It should be no surprise that racial bias factors into swiping matches on dating apps, like Tinder — but algorithms used by these apps may also reinforce prejudice. This is why developer, Ben Berman, and designer, Miguel Perez created MonsterMatch, a game that simulates a dating app while exposing the inherent bias that fuels its matching algorithms.
The game is simple. Users create a monster character and profile, start swiping right or left on other monsters’ accounts, chat, and date. I created, Ian, a blue monster with questionable hair and it didn’t take long to match with Octiana, a Disney enthusiast, who eventually got my number.
The longer I played, the more the game got to know my “monster preferences” — it showed my most and least recommended profiles and found a pattern and eventually I was left seeing the same monsters time and time again.

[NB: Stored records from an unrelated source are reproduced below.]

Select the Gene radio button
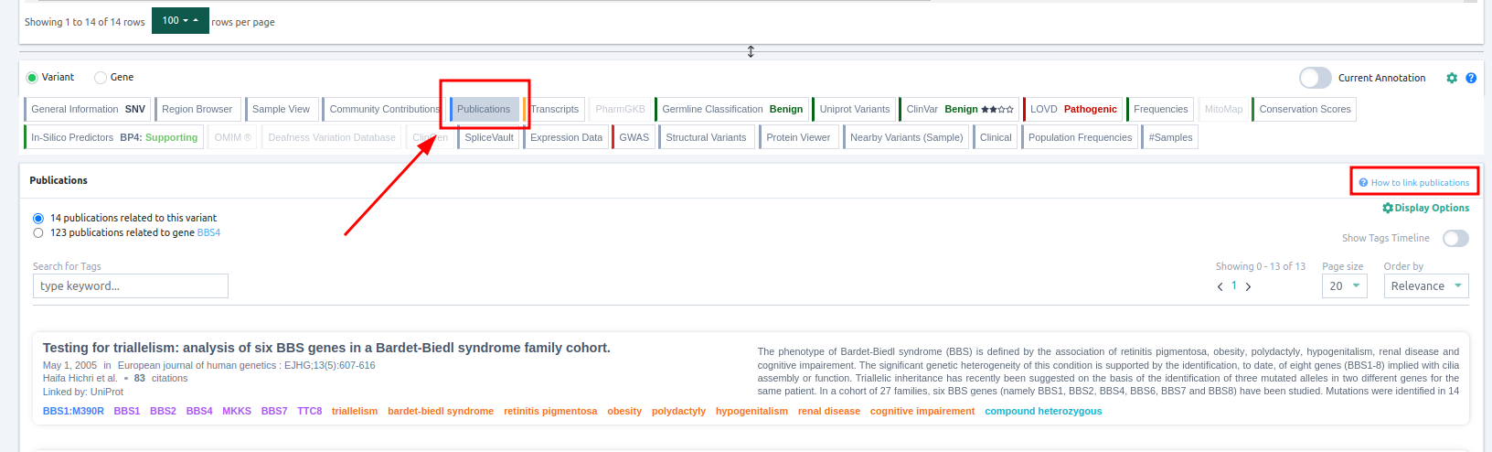1492x452 pixels. coord(101,78)
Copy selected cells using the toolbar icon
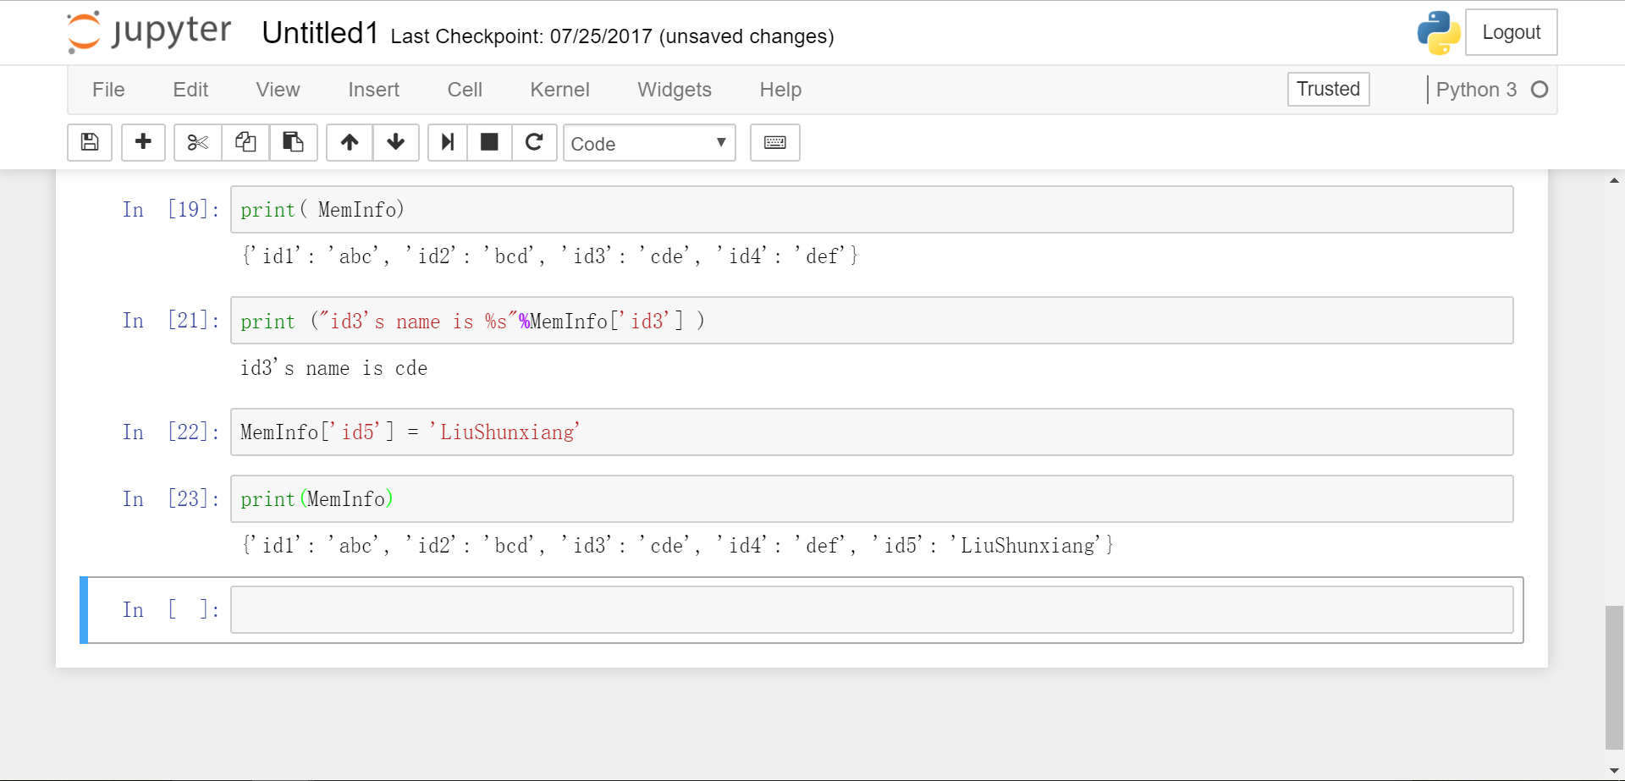The width and height of the screenshot is (1625, 781). coord(245,142)
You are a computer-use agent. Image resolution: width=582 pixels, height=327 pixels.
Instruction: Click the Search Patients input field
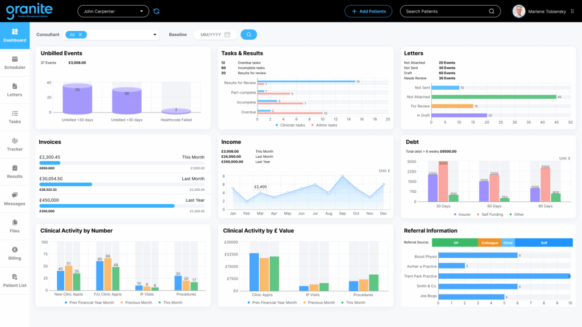pos(443,11)
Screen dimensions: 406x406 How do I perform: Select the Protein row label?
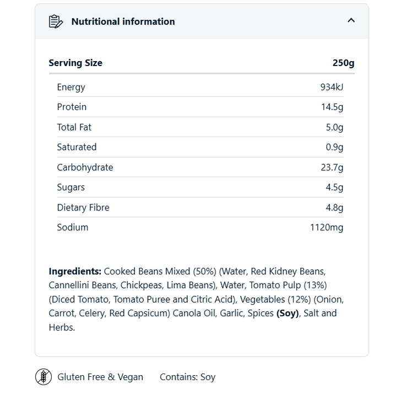coord(72,107)
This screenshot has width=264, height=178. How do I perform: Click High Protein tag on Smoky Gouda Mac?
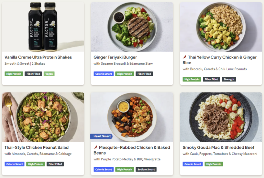214,164
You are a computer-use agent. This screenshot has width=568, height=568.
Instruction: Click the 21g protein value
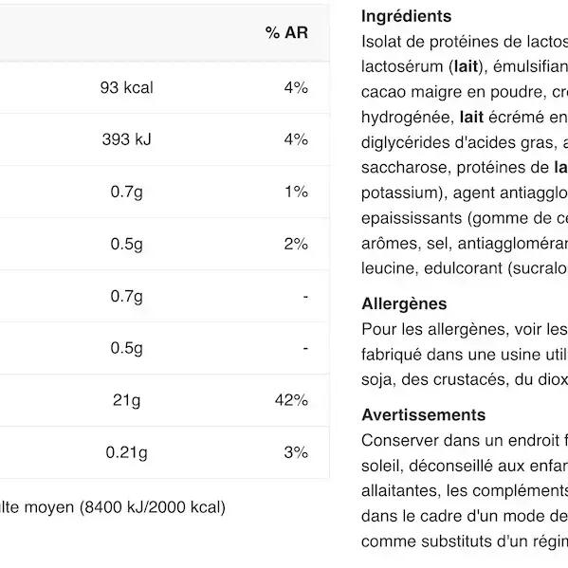point(126,400)
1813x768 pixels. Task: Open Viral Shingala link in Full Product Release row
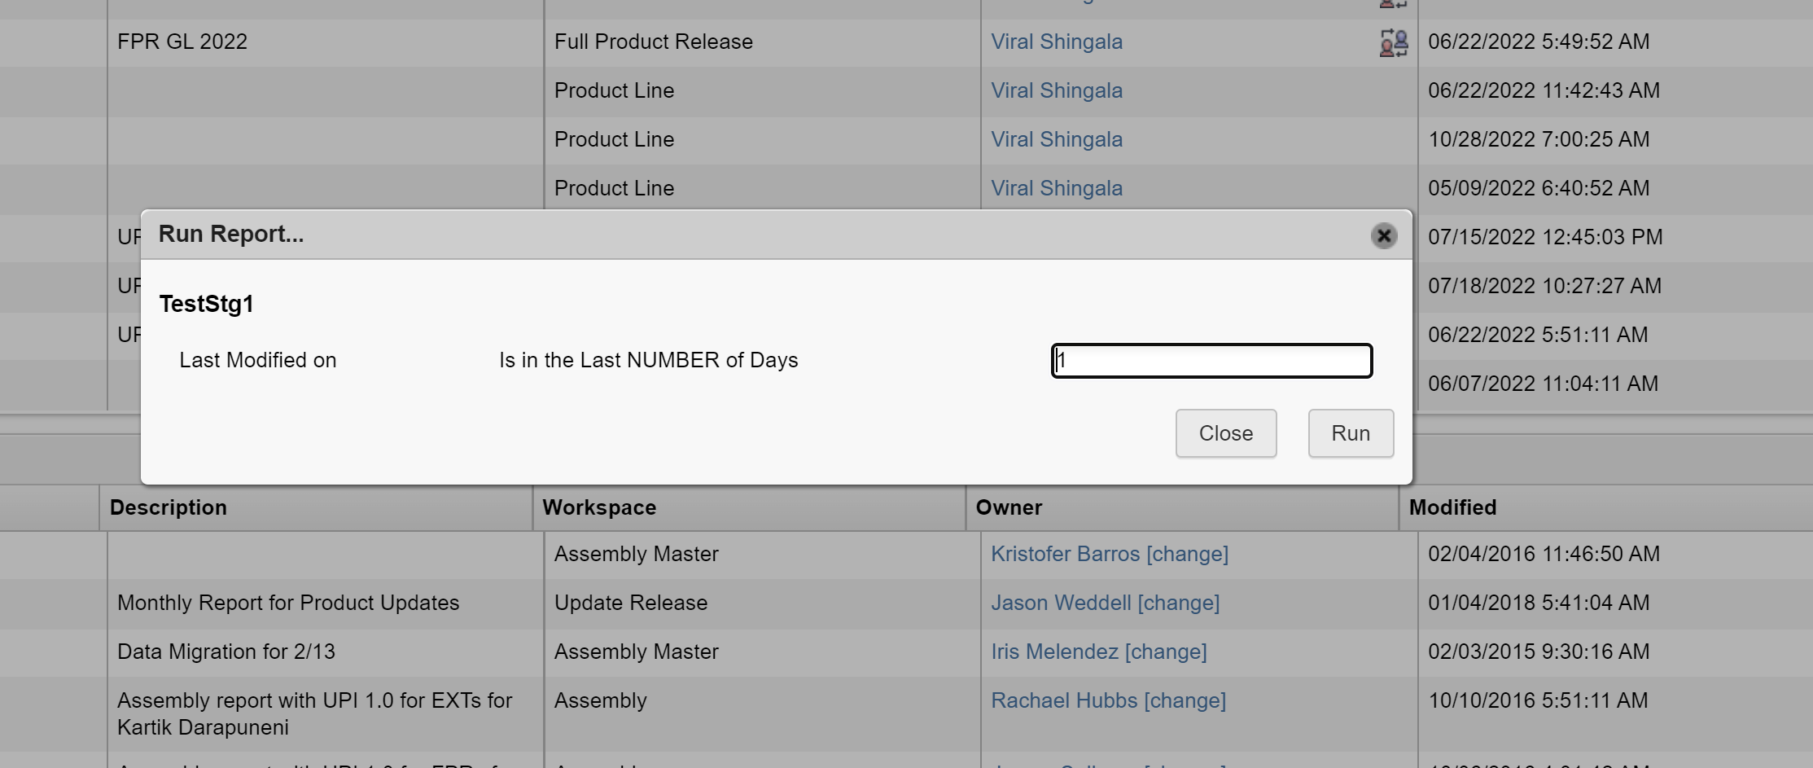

Most dating apps use an algorithm called collaborative filtering. This means that the algorithms analyze users’ prior decisions to make predictions about their preferences and this narrows down the amount of people users may find a connection with. On the developers’ blog, it noted: “[The algorithm is] pervasive: It powers your Facebook and Twitter feeds, your Google searches, and your Netflix and Amazon recommendations. It’s not that complicated.”
An algorithm can have unintended consequences since it takes multiple factors into account, such as your early actions on the app. Because of this, potential matches may never be shown, in turn discriminating against races, ethnicities, and sexual orientations.
MonsterMatch illustrates this by showing a werewolf swiping “yes” on a zombie, which then swipes “no” on a vampire. From then on, when a new user also swipes “yes” on the zombie, the algorithm will assume the new user also dislikes the vampire, and will then withhold vampire profiles from this user.
“Collaborative filtering in dating means that the earliest and most numerous users of the app have outsize influence on the profiles later users see. Some early user says she likes (by swiping right on) some other active dating app user. Then that same early user says she doesn’t like (by swiping left on) a Jewish user’s profile, for whatever reason,” MonsterMatch’s blog outlined.
Multiple studies have backed up the games’ speculations about racial bias on dating apps. For example, APA PsycNET found that black people are ten times more likely to contact white people on dating sites than vice versa. And in 2014, OKCupid found that black women and Asian men were likely to be rated lower than other ethnic groups on the site.
Although MonsterMatch seems like a bit of fun, this computer game is doing a lot more than just entertaining — it’s working towards educating people on how dating apps really work, and how their swipes may affect their future matches and fuel racial bias.